> [Supplied material]:
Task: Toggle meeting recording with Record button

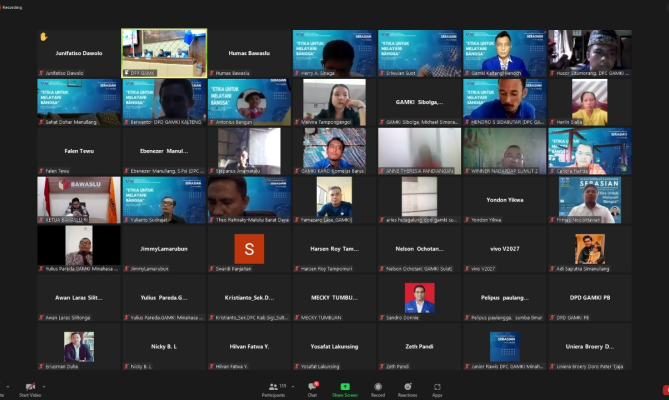Action: [x=378, y=388]
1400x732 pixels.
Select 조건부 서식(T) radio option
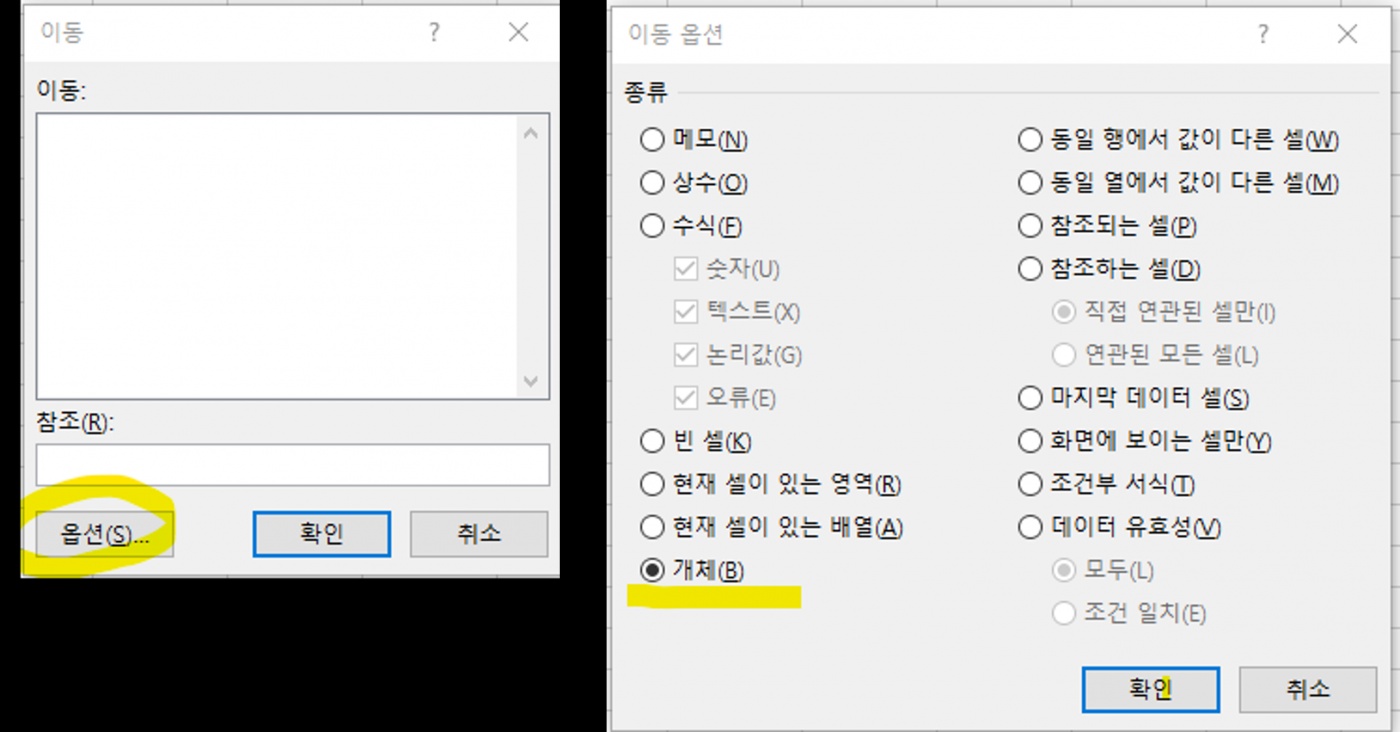[1030, 485]
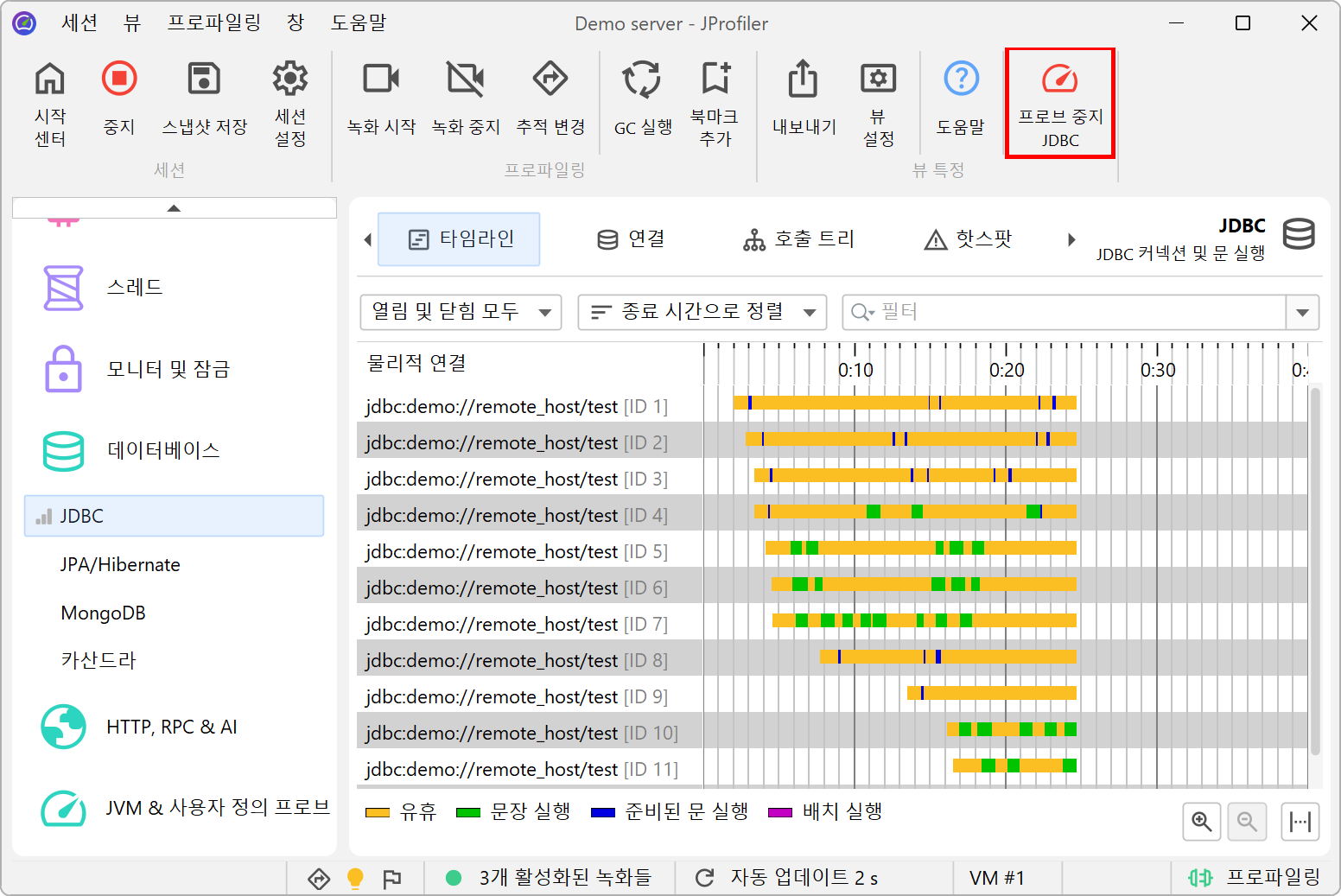This screenshot has width=1341, height=896.
Task: Click the vertical scrollbar of timeline
Action: coord(1315,570)
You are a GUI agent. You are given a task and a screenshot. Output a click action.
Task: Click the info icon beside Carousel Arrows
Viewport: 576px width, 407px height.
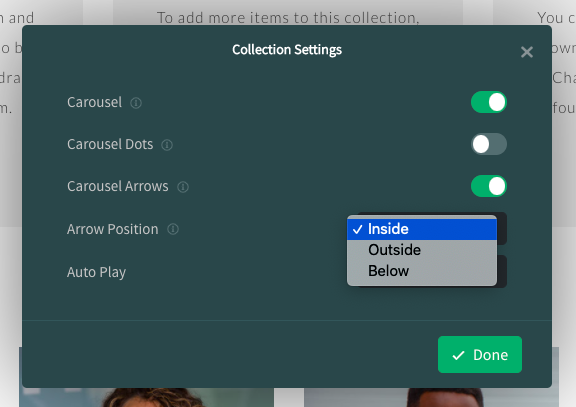pos(183,187)
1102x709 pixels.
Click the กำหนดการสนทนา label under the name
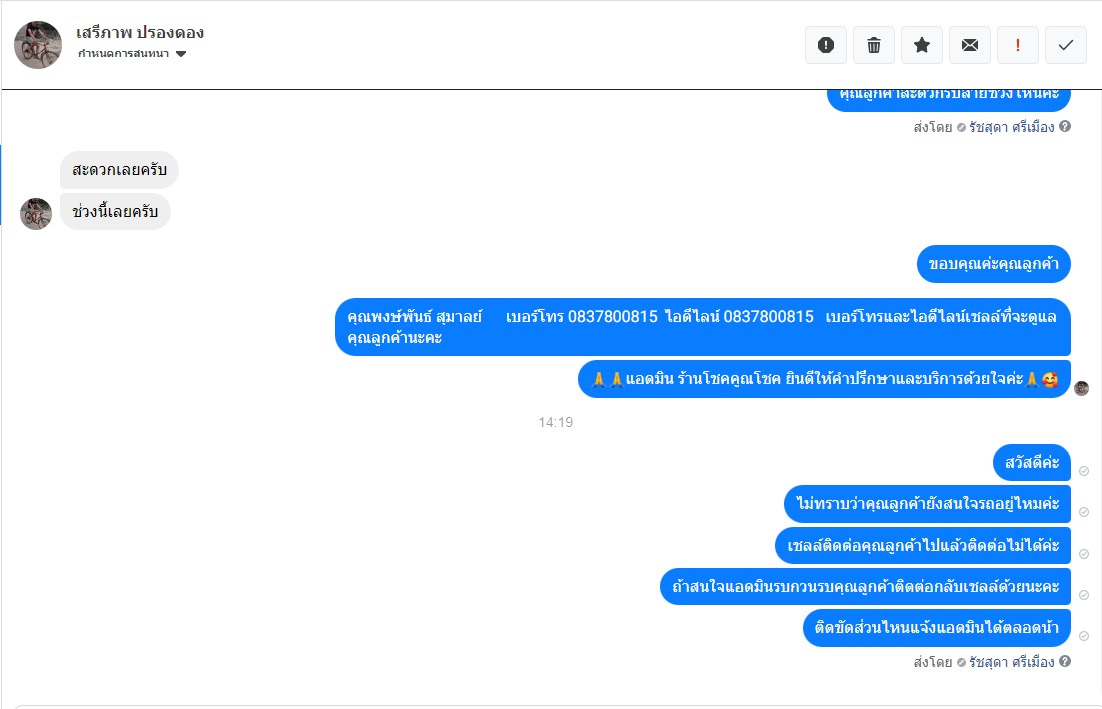pos(124,54)
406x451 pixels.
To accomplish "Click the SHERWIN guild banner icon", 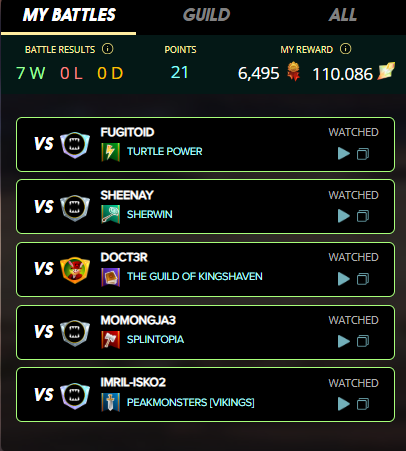I will (x=110, y=214).
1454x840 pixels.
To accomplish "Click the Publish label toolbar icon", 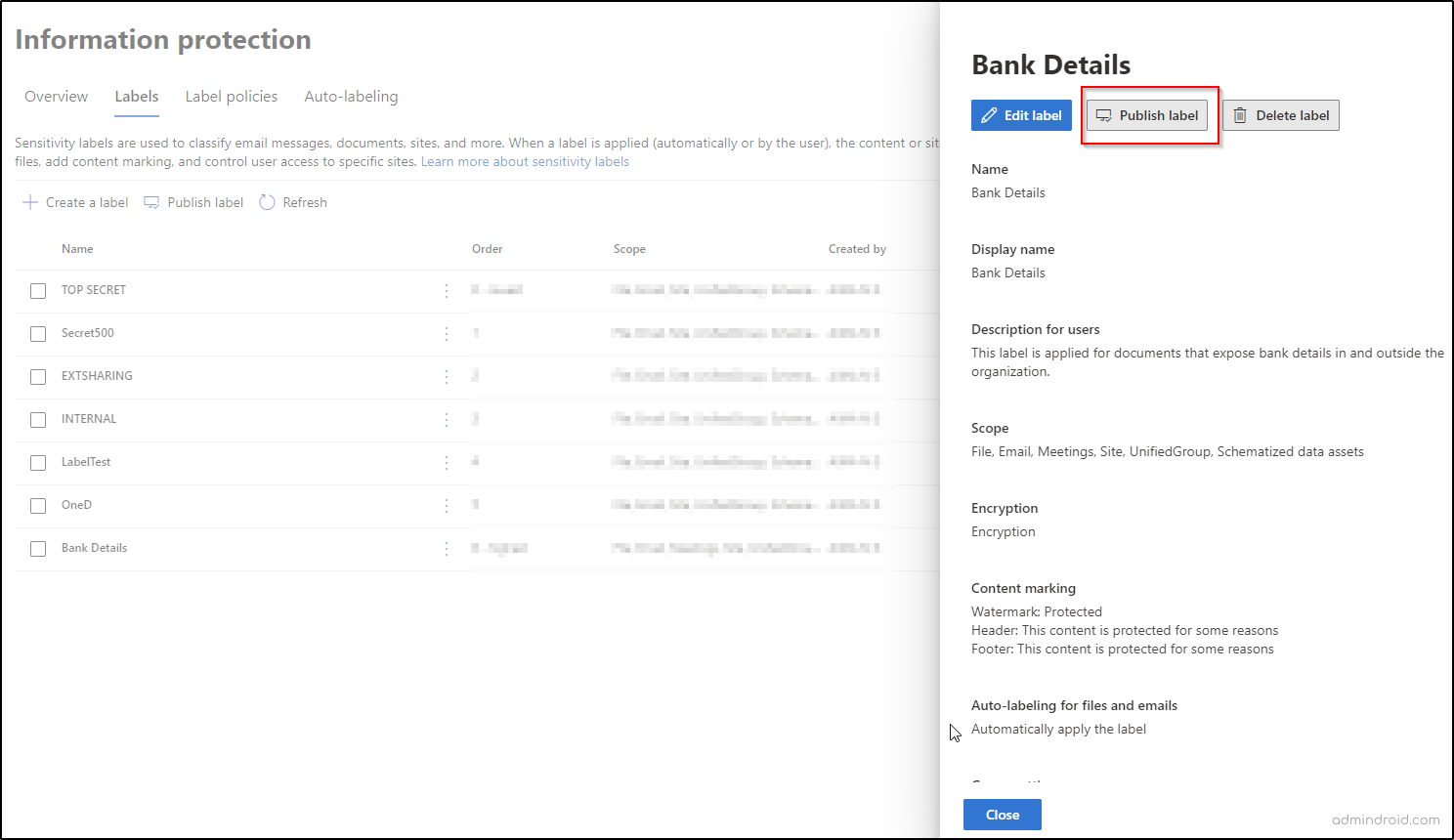I will (152, 202).
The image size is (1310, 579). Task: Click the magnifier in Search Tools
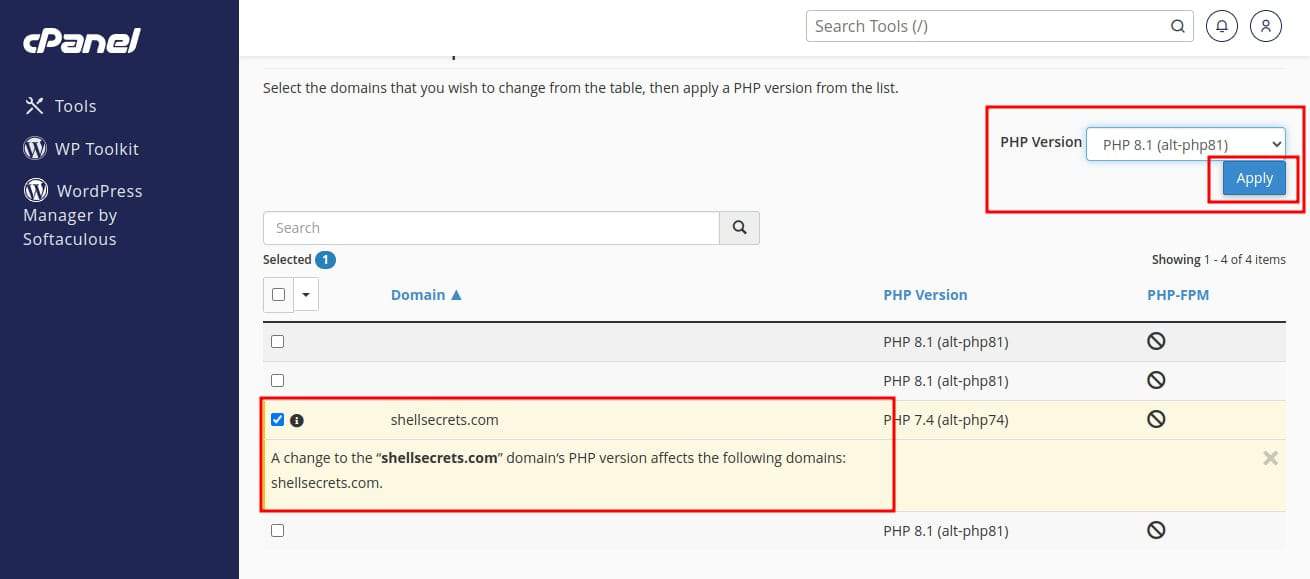(x=1178, y=27)
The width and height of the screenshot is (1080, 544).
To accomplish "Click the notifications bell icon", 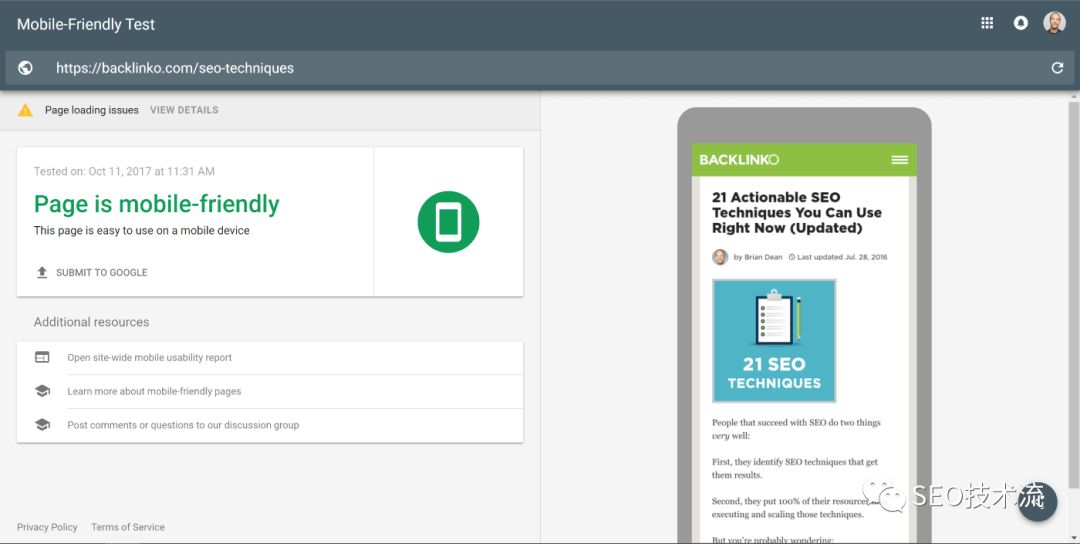I will [x=1020, y=23].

> [What you have to do]: Looking over the records, find each line with the word "pixels" and copy it.

> [Written solution]:
1400x732 pixels.
1102x709 pixels.
406x451 pixels.
1454x840 pixels.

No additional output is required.